▶ [Exercise requirements]: Transcribe exactly the lines of the listing below, starting with the line that contains "has height=704, width=1366." and going on through the line that contains "Looking at the image, I should click on (1285, 591).", both included.

--- begin ---

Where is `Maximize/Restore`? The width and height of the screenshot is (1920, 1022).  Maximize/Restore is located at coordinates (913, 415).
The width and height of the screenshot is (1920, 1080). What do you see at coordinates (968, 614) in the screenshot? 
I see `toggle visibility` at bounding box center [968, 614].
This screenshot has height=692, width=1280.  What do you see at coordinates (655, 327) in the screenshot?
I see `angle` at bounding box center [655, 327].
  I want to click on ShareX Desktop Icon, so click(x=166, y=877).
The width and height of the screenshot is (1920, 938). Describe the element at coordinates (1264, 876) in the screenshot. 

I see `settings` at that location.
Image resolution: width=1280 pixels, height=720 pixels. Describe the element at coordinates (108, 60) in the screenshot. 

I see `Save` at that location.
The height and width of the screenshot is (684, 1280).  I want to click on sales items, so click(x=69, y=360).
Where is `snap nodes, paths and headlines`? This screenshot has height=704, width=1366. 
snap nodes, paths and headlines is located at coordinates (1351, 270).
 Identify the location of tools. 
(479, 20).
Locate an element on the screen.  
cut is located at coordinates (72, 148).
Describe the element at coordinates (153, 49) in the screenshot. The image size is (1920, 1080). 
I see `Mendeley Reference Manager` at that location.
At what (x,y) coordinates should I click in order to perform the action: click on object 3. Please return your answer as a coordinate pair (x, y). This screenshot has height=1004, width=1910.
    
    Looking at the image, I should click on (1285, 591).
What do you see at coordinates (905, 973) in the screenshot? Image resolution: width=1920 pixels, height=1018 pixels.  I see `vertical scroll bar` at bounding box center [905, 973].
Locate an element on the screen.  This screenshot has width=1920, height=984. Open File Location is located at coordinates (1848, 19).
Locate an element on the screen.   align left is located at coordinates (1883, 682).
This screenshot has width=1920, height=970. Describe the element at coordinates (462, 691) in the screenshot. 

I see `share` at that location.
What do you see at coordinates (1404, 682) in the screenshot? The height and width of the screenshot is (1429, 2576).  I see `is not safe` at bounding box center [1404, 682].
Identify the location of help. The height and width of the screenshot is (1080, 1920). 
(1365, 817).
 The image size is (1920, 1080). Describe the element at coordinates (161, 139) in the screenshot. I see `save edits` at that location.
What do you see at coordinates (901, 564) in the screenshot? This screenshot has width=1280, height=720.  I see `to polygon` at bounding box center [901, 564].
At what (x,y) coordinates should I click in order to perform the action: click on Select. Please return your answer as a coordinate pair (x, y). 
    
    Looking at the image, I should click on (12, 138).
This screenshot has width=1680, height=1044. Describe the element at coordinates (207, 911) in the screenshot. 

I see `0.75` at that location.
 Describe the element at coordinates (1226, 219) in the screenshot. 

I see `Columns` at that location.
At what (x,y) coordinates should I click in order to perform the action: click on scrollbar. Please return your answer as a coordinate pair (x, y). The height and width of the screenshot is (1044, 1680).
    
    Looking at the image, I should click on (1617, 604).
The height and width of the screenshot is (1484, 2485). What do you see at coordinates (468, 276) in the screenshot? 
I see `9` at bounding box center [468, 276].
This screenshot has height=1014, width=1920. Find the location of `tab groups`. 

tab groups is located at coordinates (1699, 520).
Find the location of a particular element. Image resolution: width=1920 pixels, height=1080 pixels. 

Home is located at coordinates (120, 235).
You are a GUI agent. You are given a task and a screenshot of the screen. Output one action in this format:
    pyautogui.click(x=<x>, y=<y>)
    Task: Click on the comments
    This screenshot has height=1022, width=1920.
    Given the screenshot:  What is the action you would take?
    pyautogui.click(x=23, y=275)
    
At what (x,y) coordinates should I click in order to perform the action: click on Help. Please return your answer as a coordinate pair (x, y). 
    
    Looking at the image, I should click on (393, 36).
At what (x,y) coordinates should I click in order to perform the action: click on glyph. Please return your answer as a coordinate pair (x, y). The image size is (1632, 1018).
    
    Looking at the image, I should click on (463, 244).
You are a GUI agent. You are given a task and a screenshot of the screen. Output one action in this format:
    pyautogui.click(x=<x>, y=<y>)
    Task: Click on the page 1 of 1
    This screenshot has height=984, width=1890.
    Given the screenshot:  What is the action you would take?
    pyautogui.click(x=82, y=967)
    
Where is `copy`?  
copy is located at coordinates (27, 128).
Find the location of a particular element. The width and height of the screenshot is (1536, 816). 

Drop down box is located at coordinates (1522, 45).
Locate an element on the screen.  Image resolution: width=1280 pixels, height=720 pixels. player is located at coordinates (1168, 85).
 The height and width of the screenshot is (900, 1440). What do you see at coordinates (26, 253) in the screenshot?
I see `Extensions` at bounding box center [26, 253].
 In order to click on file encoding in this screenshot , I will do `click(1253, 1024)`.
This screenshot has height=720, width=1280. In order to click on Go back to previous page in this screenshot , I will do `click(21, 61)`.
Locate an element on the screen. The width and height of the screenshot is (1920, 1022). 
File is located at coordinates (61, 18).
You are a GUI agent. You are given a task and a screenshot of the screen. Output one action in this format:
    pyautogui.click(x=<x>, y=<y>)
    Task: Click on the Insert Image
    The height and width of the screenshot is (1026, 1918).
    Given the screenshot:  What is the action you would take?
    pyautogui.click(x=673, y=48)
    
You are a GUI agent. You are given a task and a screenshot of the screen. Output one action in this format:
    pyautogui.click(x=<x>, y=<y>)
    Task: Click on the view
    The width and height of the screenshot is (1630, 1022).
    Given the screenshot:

--- end ---

▶ [The solution]:
Where is `snap nodes, paths and headlines`? This screenshot has height=704, width=1366. 
snap nodes, paths and headlines is located at coordinates (1351, 270).
 Identify the location of tools. 
(479, 20).
Locate an element on the screen.  
cut is located at coordinates (72, 148).
Describe the element at coordinates (153, 49) in the screenshot. The image size is (1920, 1080). 
I see `Mendeley Reference Manager` at that location.
At what (x,y) coordinates should I click in order to perform the action: click on object 3. Please return your answer as a coordinate pair (x, y). This screenshot has height=1004, width=1910.
    
    Looking at the image, I should click on (1285, 591).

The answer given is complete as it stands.